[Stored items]
+++

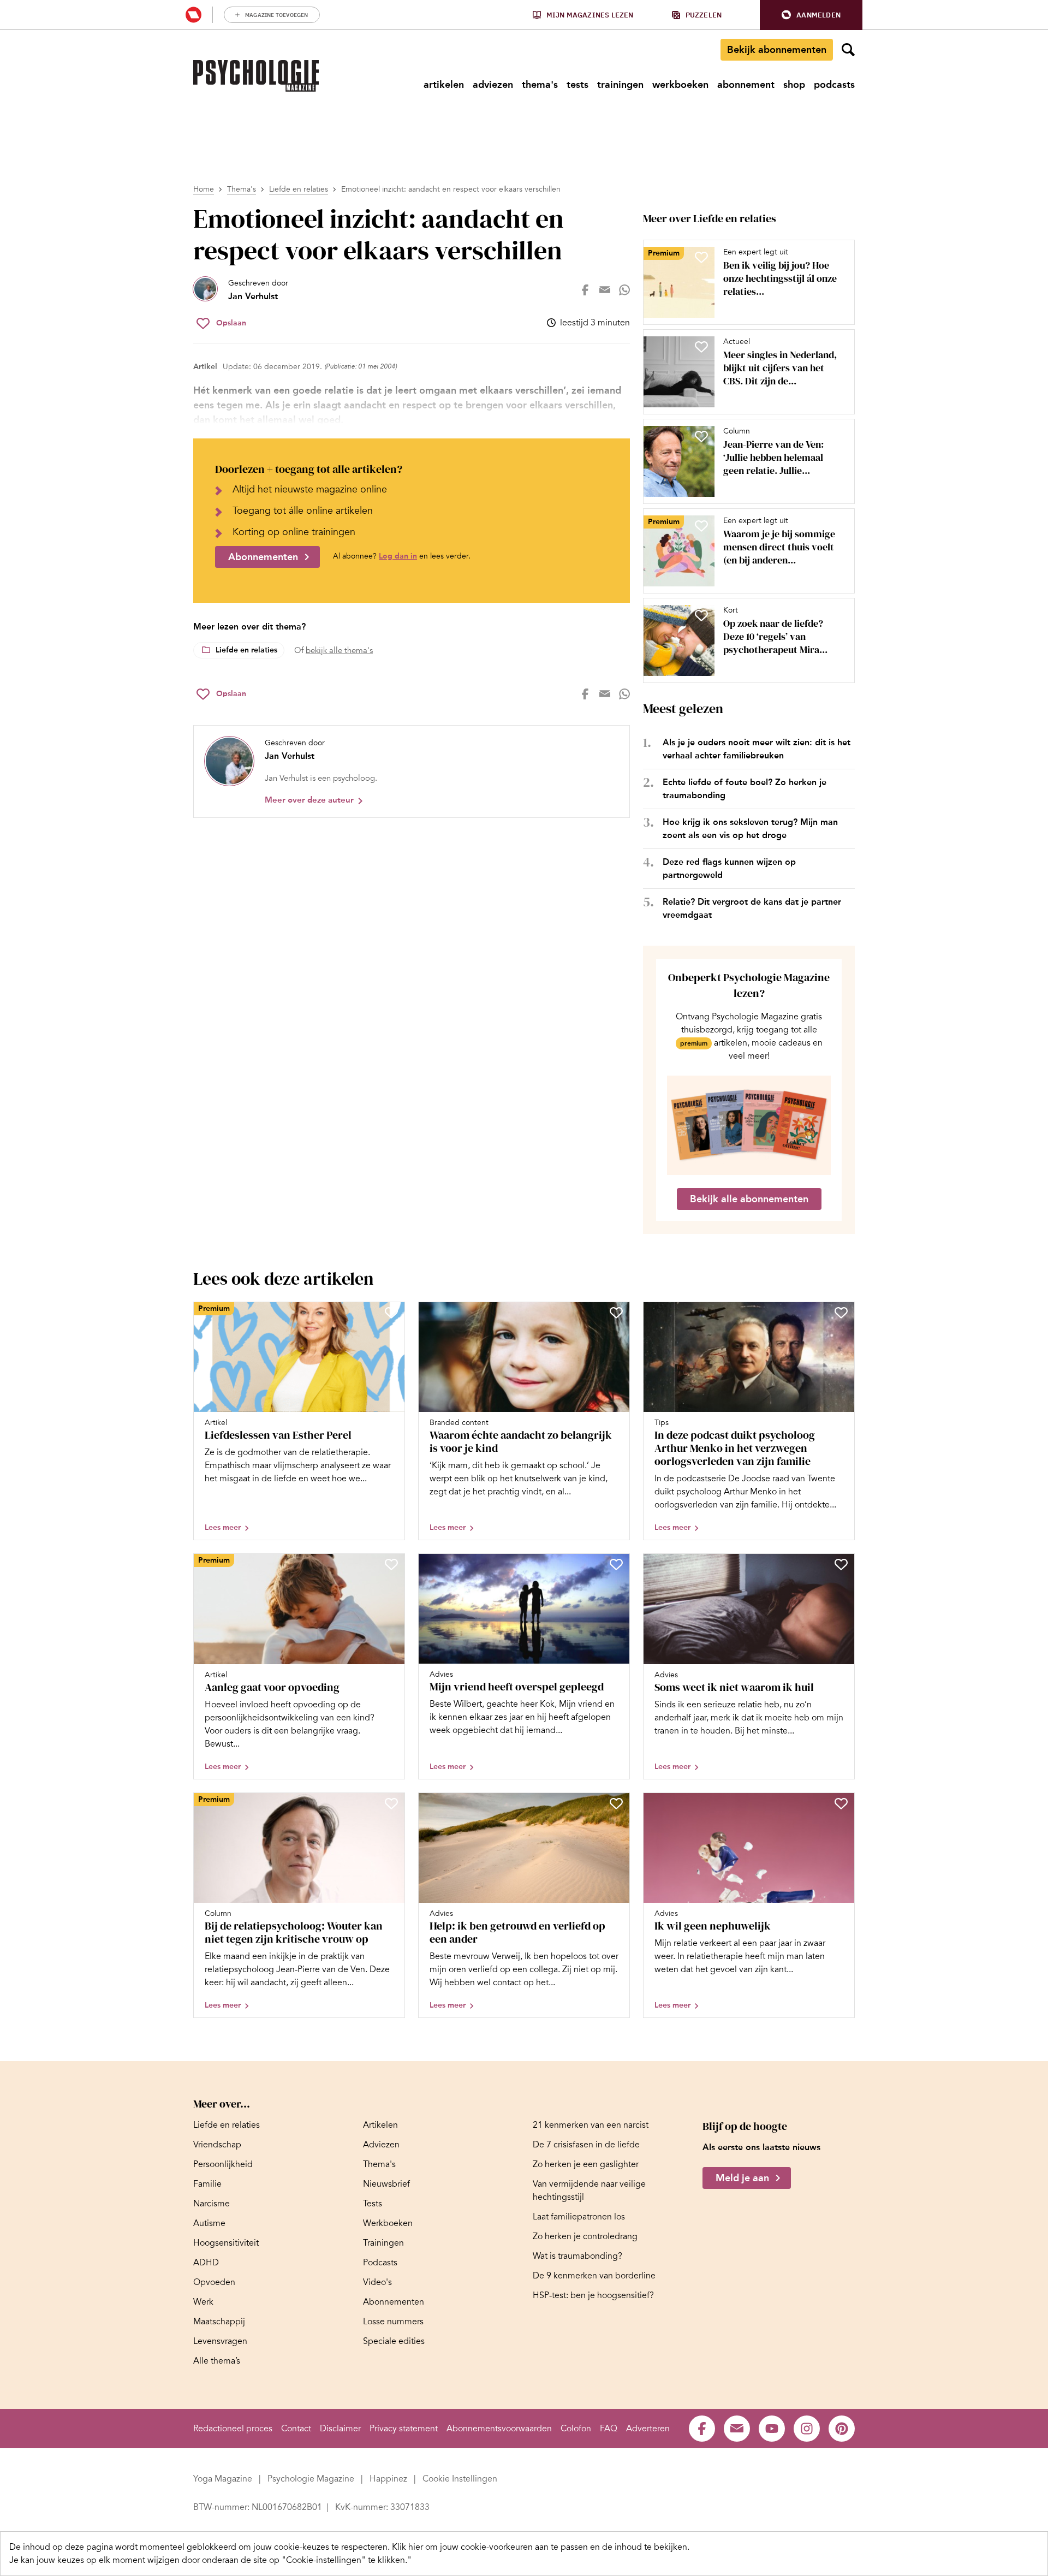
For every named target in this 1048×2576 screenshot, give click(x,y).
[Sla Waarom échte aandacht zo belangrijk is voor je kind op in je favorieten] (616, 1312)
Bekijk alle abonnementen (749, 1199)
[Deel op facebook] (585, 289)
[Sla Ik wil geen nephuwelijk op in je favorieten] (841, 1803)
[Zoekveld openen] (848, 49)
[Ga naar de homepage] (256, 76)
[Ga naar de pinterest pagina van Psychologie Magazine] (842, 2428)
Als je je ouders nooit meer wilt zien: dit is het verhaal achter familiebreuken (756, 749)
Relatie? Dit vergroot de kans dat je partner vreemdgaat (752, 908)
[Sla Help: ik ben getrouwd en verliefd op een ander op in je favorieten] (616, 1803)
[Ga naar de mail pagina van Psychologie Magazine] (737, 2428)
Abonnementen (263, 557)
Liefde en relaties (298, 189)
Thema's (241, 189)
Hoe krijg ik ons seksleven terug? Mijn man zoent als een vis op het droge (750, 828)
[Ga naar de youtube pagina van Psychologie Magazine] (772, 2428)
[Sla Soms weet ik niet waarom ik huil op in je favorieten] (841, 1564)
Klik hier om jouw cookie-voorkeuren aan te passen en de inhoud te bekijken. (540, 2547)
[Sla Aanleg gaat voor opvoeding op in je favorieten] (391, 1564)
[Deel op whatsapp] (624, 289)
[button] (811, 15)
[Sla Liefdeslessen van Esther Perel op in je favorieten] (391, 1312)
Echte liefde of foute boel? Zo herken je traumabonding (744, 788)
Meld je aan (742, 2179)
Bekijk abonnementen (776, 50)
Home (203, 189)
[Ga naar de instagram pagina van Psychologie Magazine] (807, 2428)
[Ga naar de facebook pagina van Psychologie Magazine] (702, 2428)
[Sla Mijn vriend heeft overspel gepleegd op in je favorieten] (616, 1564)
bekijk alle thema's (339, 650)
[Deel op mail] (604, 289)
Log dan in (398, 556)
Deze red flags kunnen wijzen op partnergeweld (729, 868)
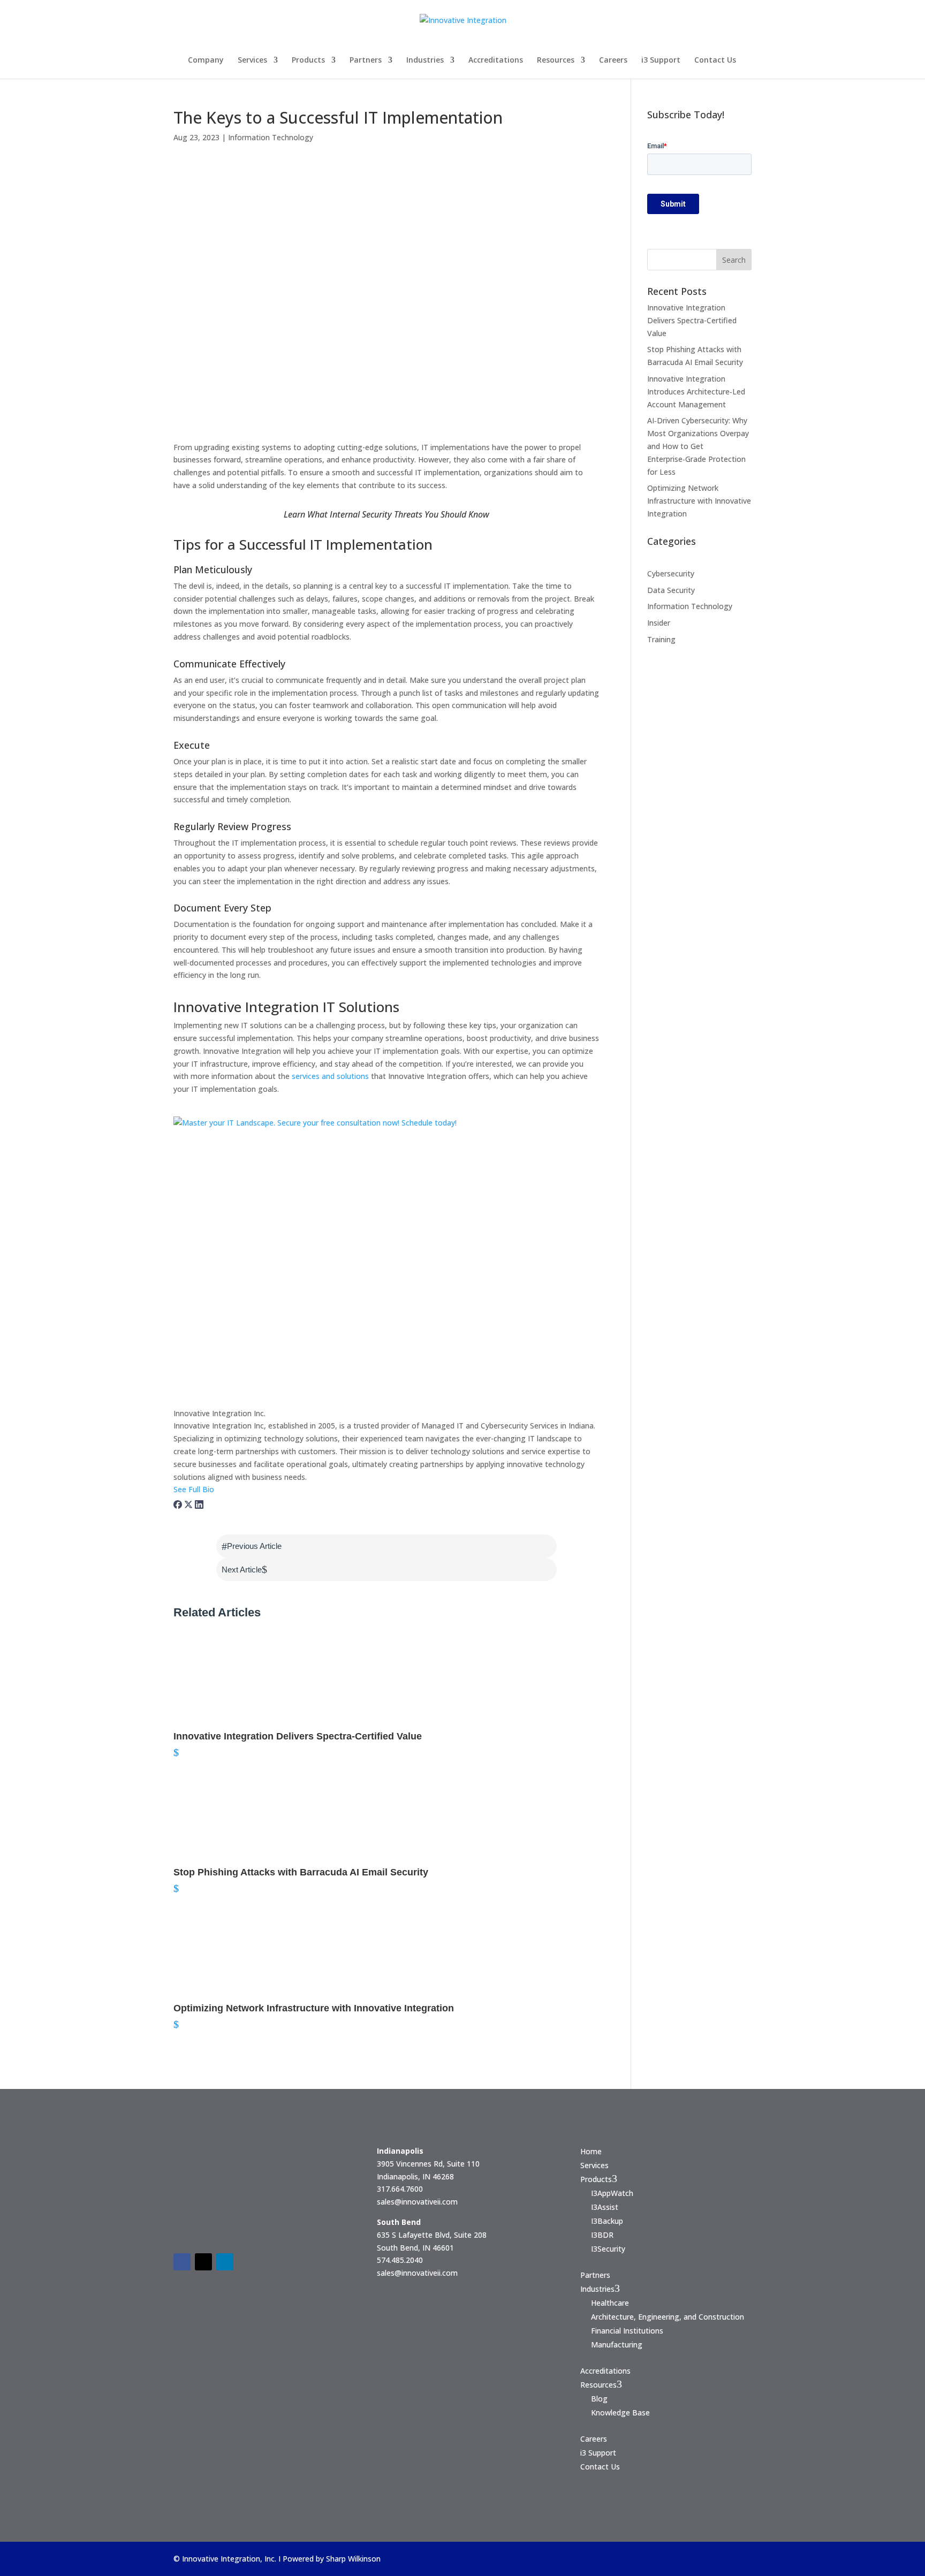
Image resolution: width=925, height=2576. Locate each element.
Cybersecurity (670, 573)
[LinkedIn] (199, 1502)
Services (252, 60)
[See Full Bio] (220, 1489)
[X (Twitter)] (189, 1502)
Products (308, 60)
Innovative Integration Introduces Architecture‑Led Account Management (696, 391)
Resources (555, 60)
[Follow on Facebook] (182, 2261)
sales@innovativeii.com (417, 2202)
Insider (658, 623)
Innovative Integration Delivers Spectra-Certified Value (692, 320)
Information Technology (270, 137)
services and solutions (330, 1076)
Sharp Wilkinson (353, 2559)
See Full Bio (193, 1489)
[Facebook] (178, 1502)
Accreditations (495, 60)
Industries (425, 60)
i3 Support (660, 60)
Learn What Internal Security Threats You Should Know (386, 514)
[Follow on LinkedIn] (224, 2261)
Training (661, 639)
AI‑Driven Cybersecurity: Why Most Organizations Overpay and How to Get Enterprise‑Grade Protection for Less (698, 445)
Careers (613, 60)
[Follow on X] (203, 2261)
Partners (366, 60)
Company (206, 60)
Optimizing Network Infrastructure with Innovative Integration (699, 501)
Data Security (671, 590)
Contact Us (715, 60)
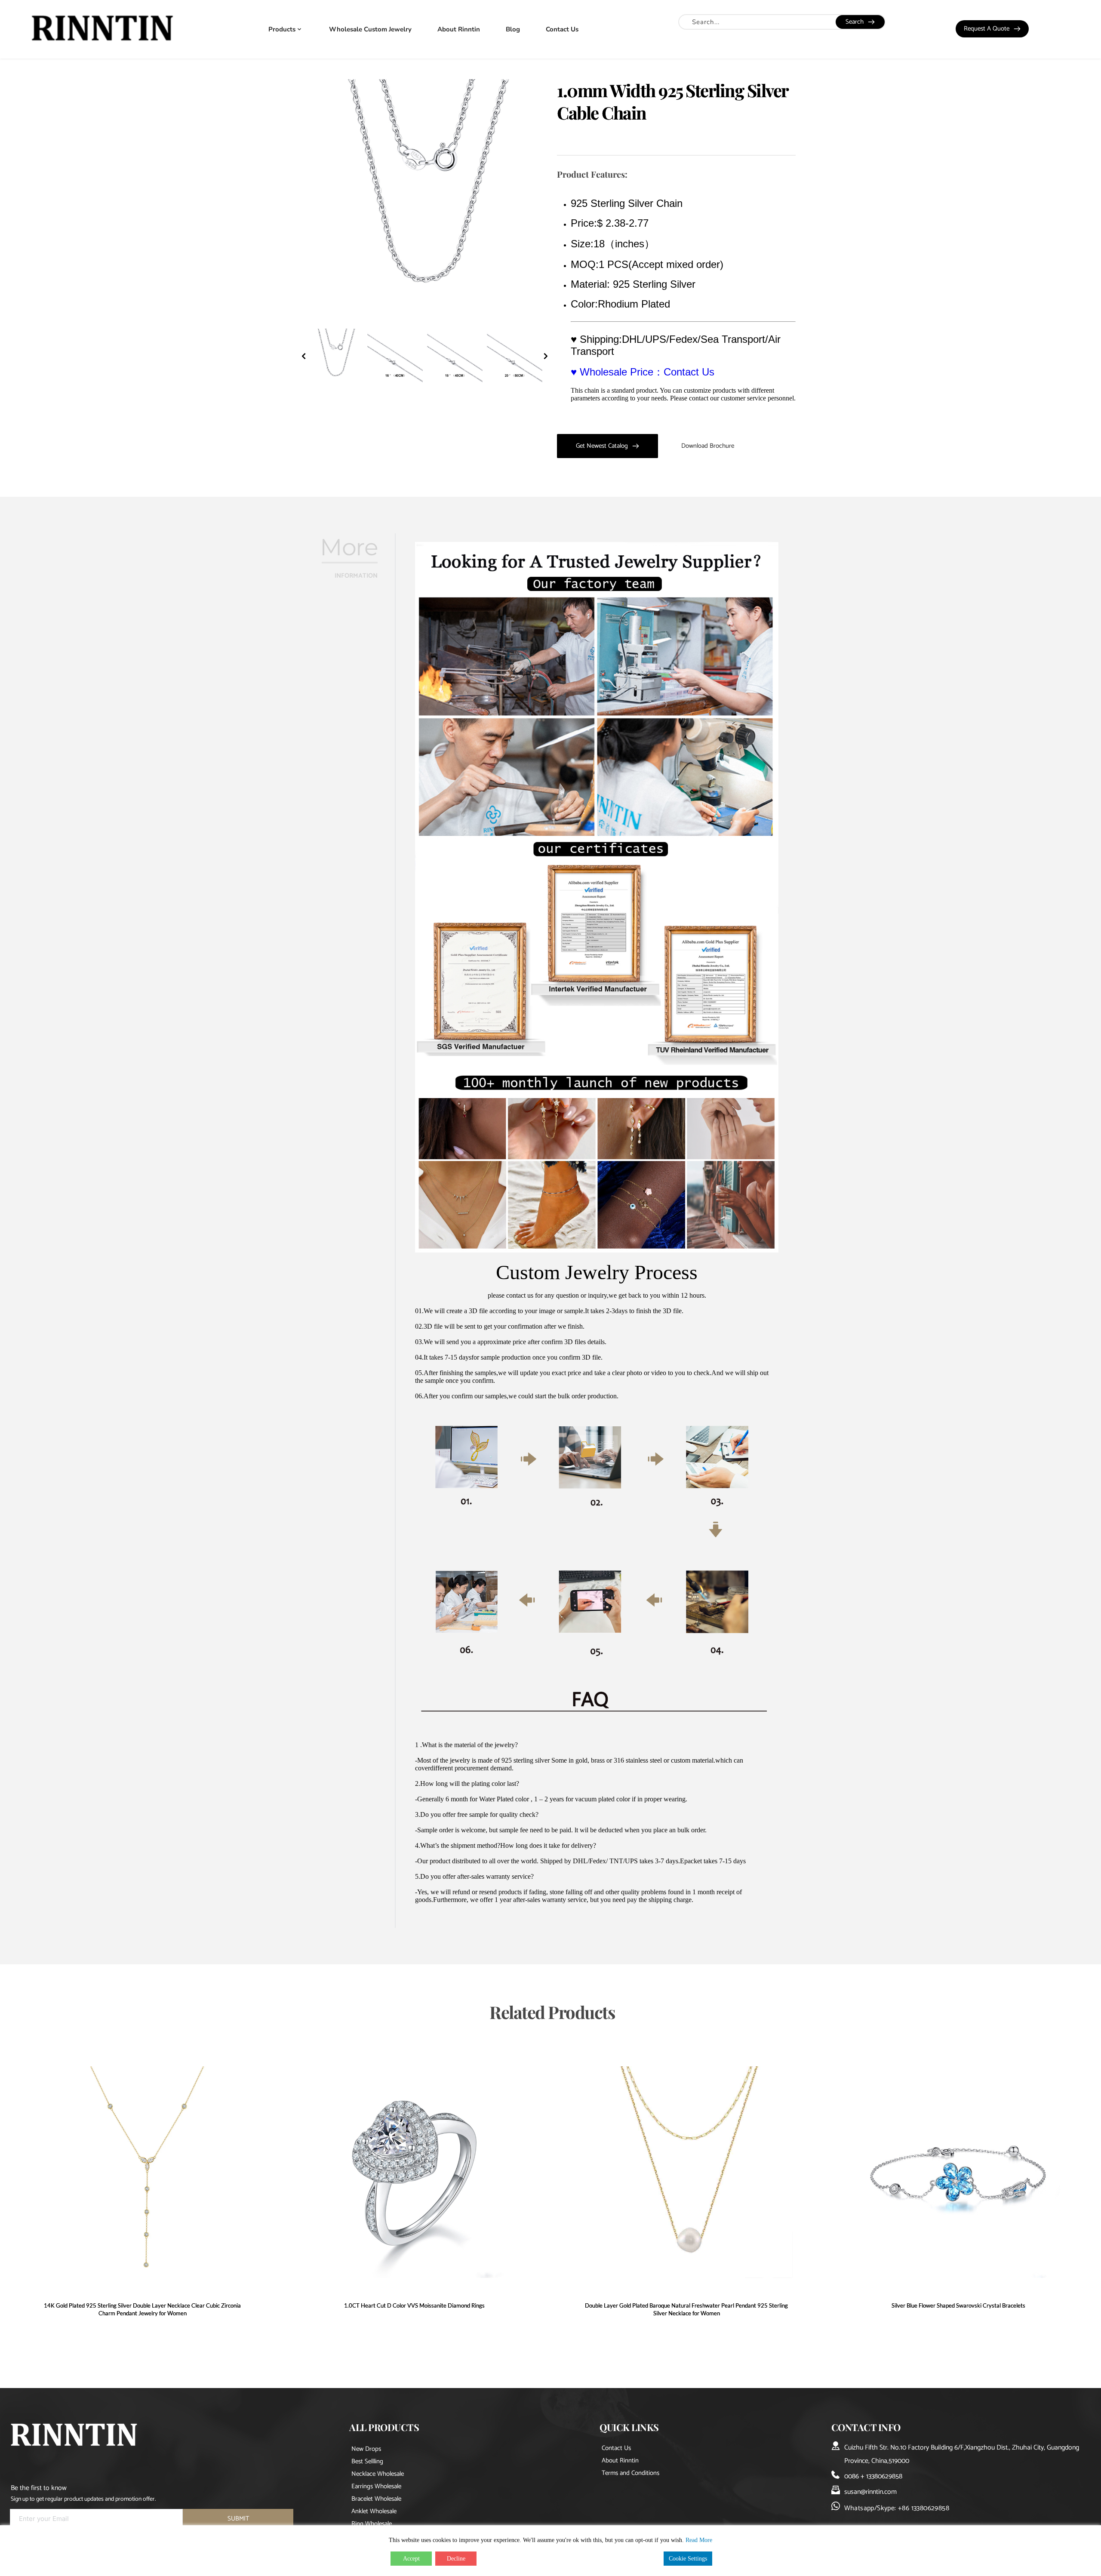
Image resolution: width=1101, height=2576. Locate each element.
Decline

+++

What to do:
If a line comes after the line with "[Deel op facebook] (585, 289)", it stays out; print exactly every line from the start of the entries up to and including that line, but no pictures.

Finished task:
For every named target in this 1048×2576 screenshot, give click(x,y).
[Sla Waarom échte aandacht zo belangrijk is voor je kind op in je favorieten] (616, 1312)
Bekijk alle abonnementen (749, 1199)
[Deel op facebook] (585, 289)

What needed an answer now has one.